Land and Skin (20 min) weaves together the story of the birth of my grandmother's first child (my father) and the birth of my first son. This three minute excerpt reveals vast differences in our experiences, language and culture.

video



Post Partum Letter
(excerpt): this is a video letter to my mother made shortly after the birth of my older son.

video

Artists Statement

Lineage, video installation

My work springs from a love of stories and an unabashedly feminist sensibility.
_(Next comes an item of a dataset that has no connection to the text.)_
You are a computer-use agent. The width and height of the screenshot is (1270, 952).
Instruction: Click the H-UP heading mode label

While I make video, perform and collect stories, knit and construct environments, I improvise new dynamic relationships between meaning and material stuff, personal and political, spiritual and corporeal, fantastical and mundane, individual and community.
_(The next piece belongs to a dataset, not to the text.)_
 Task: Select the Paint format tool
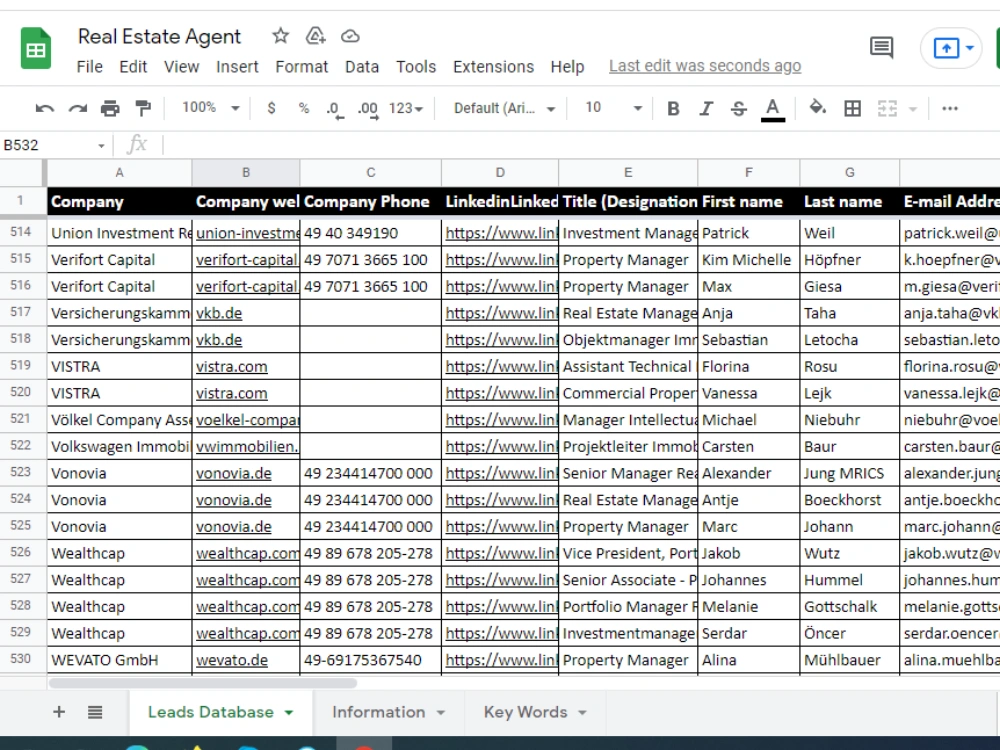(x=143, y=107)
Story offers a way to reveal and to embrace contradiction, the contradictions of a culture that lauds traditional family values yet restricts how we love one another; a culture that raises motherhood on a pedestal yet tolerates daily violence against women; a culture that simultaneously perpetuates a fascination with the “other” while obsessed with securing its borders.

One recurring theme in my work is the story of navigating through culture and identity. As an immigrant who exchanged Taiwanese citizenship for U.S. citizenship over 25 years ago, even my own extended family view me as an outsider. Raised in the United States, I can no longer fluently communicate with our Taiwanese-speaking relatives. Yet my immediate family sustains a kind of weak link with those across the ocean. The word, “family”, conjures up contradictory feelings of love, longing and grief. I strive to make cultural barriers more fluid and make art in sympathy with all border-crossers.

The border that hangs tenuously between art and life also becomes more flexible in my work as my stories weave between oral history and fantasy and as I share authorship with participatory audiences. I stage interactive experiences, keeping alive a commitment to making art more accessible and integrated with daily life.

Just prior to my most recent move, I was told of an ordinance still in the books that stated, “No persons of Chinese descent may purchase this house.” The words provoked a deep interest in the question of how a neighborhood identity comes into being. Who holds the power and privilege to make a neighborhood what it is? My current project uses oral history and community engagement to forge a collective answer to this question.